Afin d'expliquer les dernières inondations meurtrières dans le Kentucky ou les ouragans dévastateurs en Floride et Caroline du Nord de 2024, des conspirationnistes se tournent de plus en plus vers des théories infondées de fabrication de nuages bloquant la lumière du soleil et de pulvérisation de substances chimiques dans le ciel.
Et des législateurs issus d'une quinzaine d'Etats, comme l'Arizona et la Floride, souhaitent criminaliser toute modification météorologique dans le but d'apaiser leurs électeurs - après que l'Etat du Tennessee a passé une première loi similaire au printemps dernier.
Dans le Kentucky, le républicain John Hodgson a déclaré à l'AFP avoir déposé un projet de loi en janvier parce que les citoyens "ne veulent pas que le gouvernement tente de modifier le rayonnement solaire ou les conditions météorologiques".
Aucun programme gouvernemental de ce type n'a pourtant joué un rôle dans les inondations de février, qui ont causé la mort d'au moins 23 personnes.
"Rien de cela n'est contrôlé par le gouvernement", a déclaré Shane Holinde, météorologue au centre climatique du Kentucky.
Des experts juridiques interrogés par l'AFP soulignent que ces propositions de loi reposent pour la plupart sur un manque de distinction du public entre des activités météorologiques existantes, telles que des programmes locaux d'ensemencement des nuages dans l'Ouest américain, et la recherche à grande échelle en matière de géo-ingénierie, aux progrès timides.
Un projet de loi dans le Kentucky propose, par exemple, l'interdiction de l'injection d'aérosols dans la stratosphère, une technique étudiée en laboratoire.
Des chercheurs espèrent que cette méthode permettra un jour de modifier l'équilibre énergétique entre la Terre et le Soleil et ainsi contrer certains effets du changement climatique.
Selon Edward Parson, professeur de droit environnemental à UCLA en Californie, ces textes cherchent à "interdire quelque chose qui n'est pas en train de se produire" et alimentent davantage la désinformation sur le sujet.
- Projets de loi "farfelus" -
Ces projets de loi, confondant toutes sortes de notions scientifiques et ciblant souvent une interdiction générale des expérimentations atmosphériques, risquent de signer l'arrêt de projets existants aux bénéfices environnementaux marginaux visant, par exemple, à préserver les récoltes agricoles de certains Etats.

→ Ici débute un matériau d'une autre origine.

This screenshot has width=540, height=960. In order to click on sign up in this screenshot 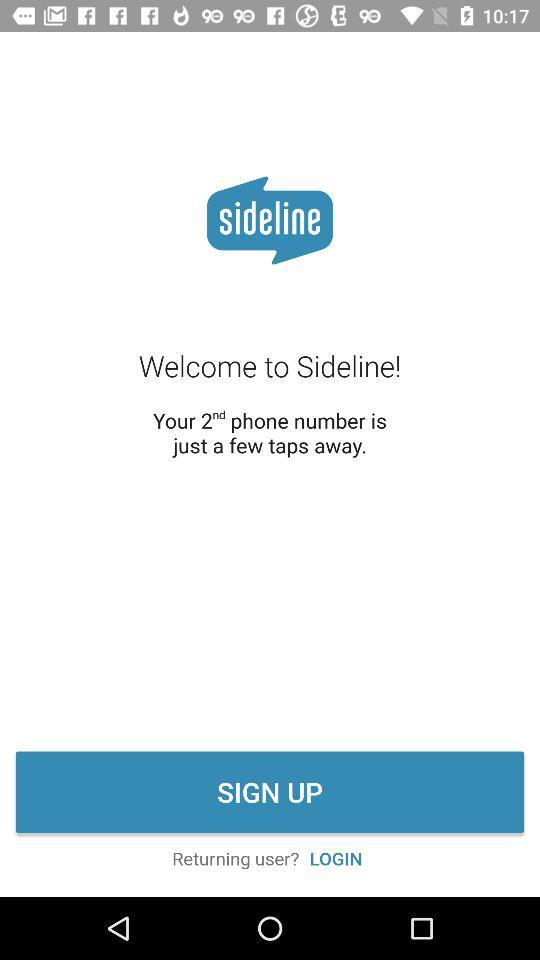, I will do `click(270, 792)`.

Si ces textes signalent une réaction démesurée de la part de certains politiques américains, Deborah Sivas, professeure de droit environnemental à l'université de Stanford, souligne toutefois l'importance de réglementer les expériences en matière de géo-ingénierie à grande échelle, à mesure que la recherche progresse.

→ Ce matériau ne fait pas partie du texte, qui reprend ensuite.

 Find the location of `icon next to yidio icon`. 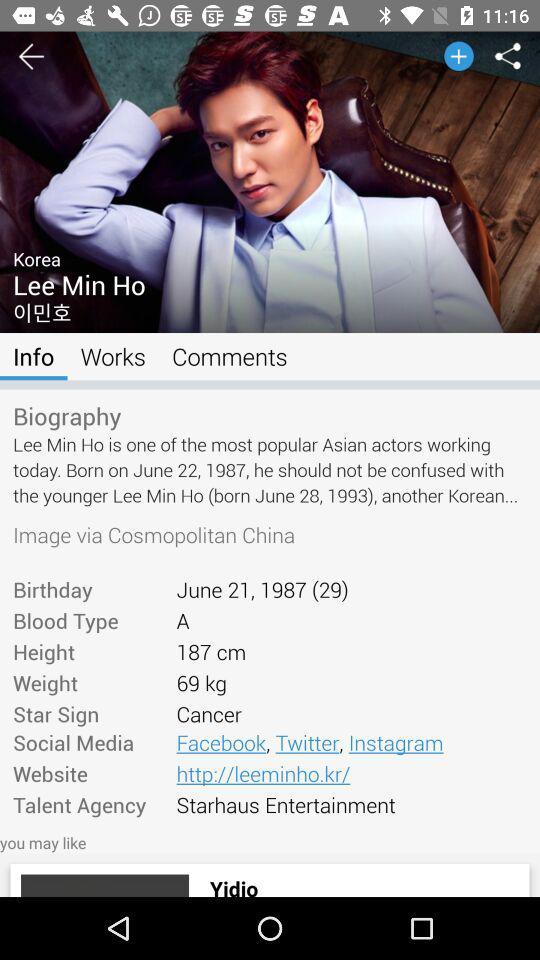

icon next to yidio icon is located at coordinates (104, 884).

Des questions éthiques se posent quant à la modification de "conditions météorologiques au-dessus de l'océan ou d'autres grandes étendues" nationales et internationales, a-t-elle indiqué à l'AFP.
Dana Willbanks recense les tentatives d'obstruction de la recherche scientifique aux Etats-Unis pour une organisation à but non lucratif en partenariat avec l'université de Columbia.
Elle note une augmentation du "discours climato-sceptique" à tout niveau gouvernemental depuis le début du second mandat du président américain Donald Trump, qui, dès son retour à la Maison Blanche, a pris une série d'initiatives défavorables à la lutte contre le changement climatique.
"Nous allons commencer à voir de plus en plus de projets de loi farfelus" comme ces interdictions de contrôler la météo, a-t-elle déclaré.